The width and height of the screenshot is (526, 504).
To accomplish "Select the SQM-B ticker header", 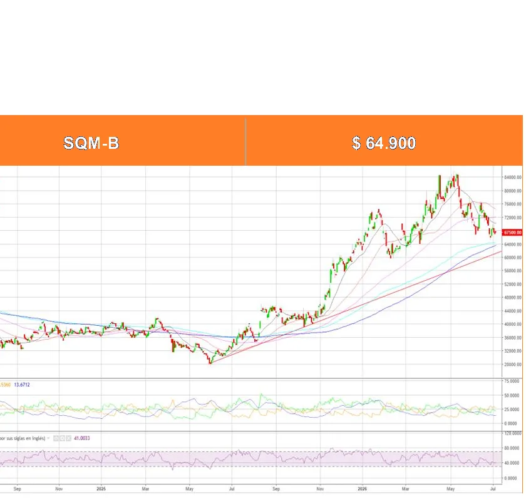I will coord(91,143).
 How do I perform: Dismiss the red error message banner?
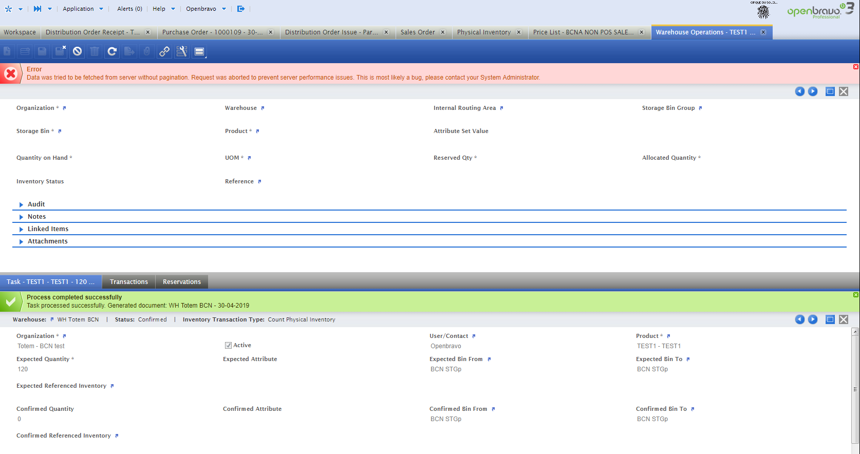click(x=855, y=67)
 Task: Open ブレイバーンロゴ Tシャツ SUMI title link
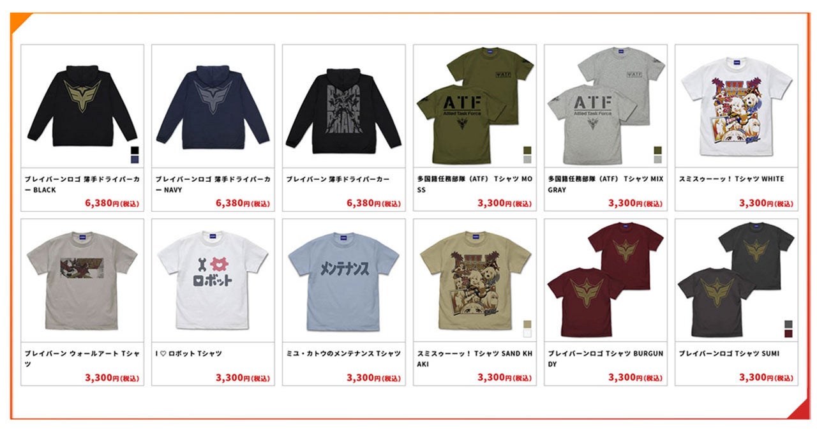(729, 353)
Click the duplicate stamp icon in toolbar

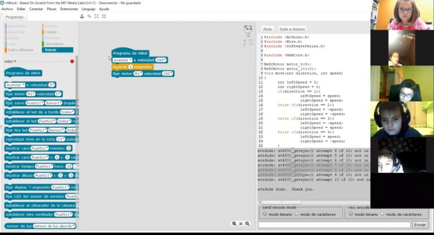coord(83,16)
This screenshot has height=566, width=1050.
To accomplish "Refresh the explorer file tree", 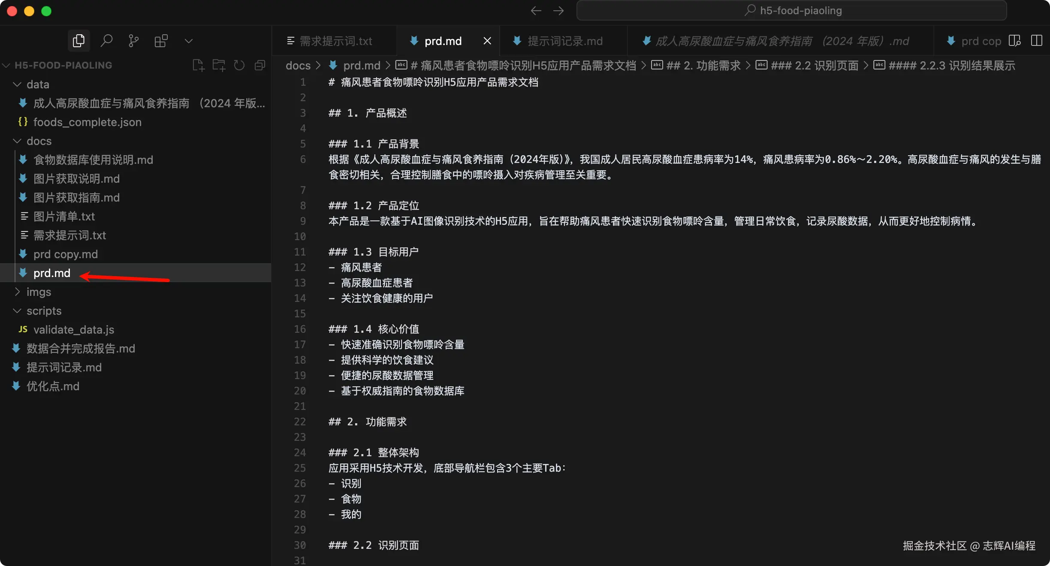I will [x=239, y=65].
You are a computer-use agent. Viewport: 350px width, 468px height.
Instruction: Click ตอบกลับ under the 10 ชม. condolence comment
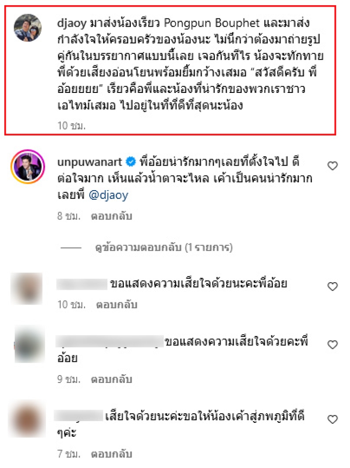(x=116, y=305)
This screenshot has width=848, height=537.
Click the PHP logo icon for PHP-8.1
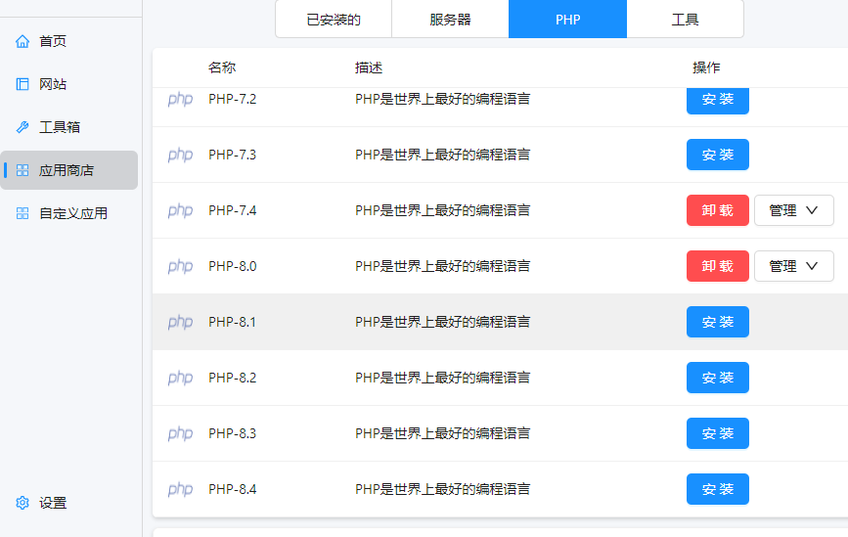pos(180,322)
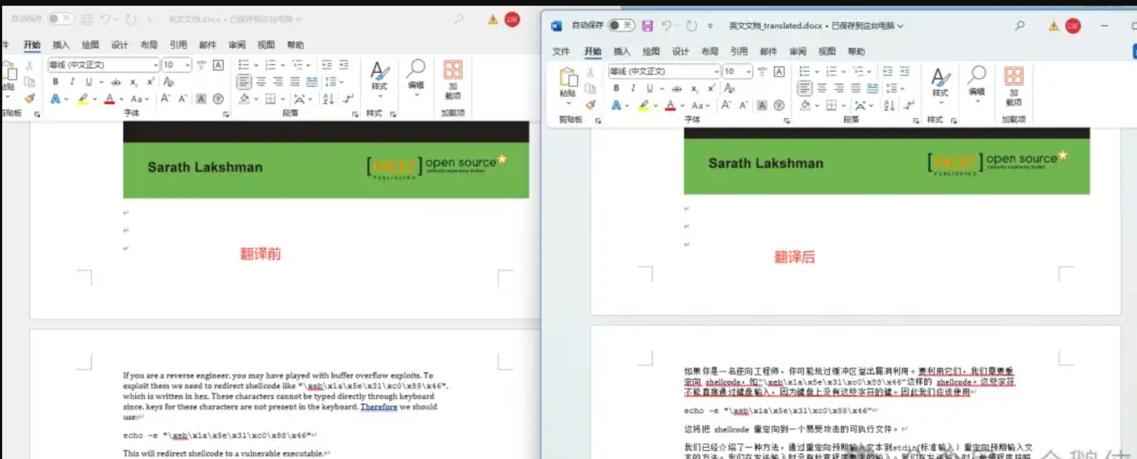1137x459 pixels.
Task: Switch to 审阅 (Review) tab in left window
Action: [x=237, y=45]
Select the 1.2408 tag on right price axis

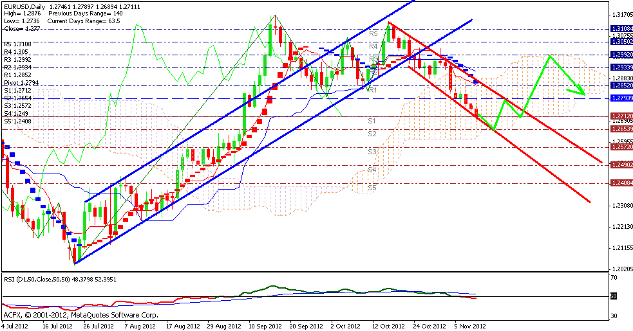621,183

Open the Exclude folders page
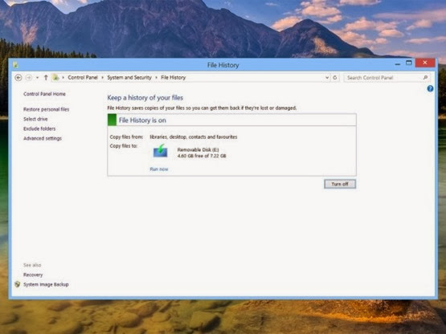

(Directions) Print the lines of the data again word for word, from the line with "You are a computer-use" through the end of the data, including both of those lines, and leave the pictures out of your answer.

(Answer to the problem)
You are a computer-use agent. Viewport: 350px width, 468px height.
Instruction: Click ตอบกลับ under the 10 ชม. condolence comment
(x=116, y=305)
This screenshot has width=848, height=537.
Click the PHP logo icon for PHP-8.1
pos(180,322)
1137x459 pixels.
Task: Switch to 审阅 (Review) tab in left window
Action: [x=237, y=45]
Select the 1.2408 tag on right price axis

621,183

Open the Exclude folders page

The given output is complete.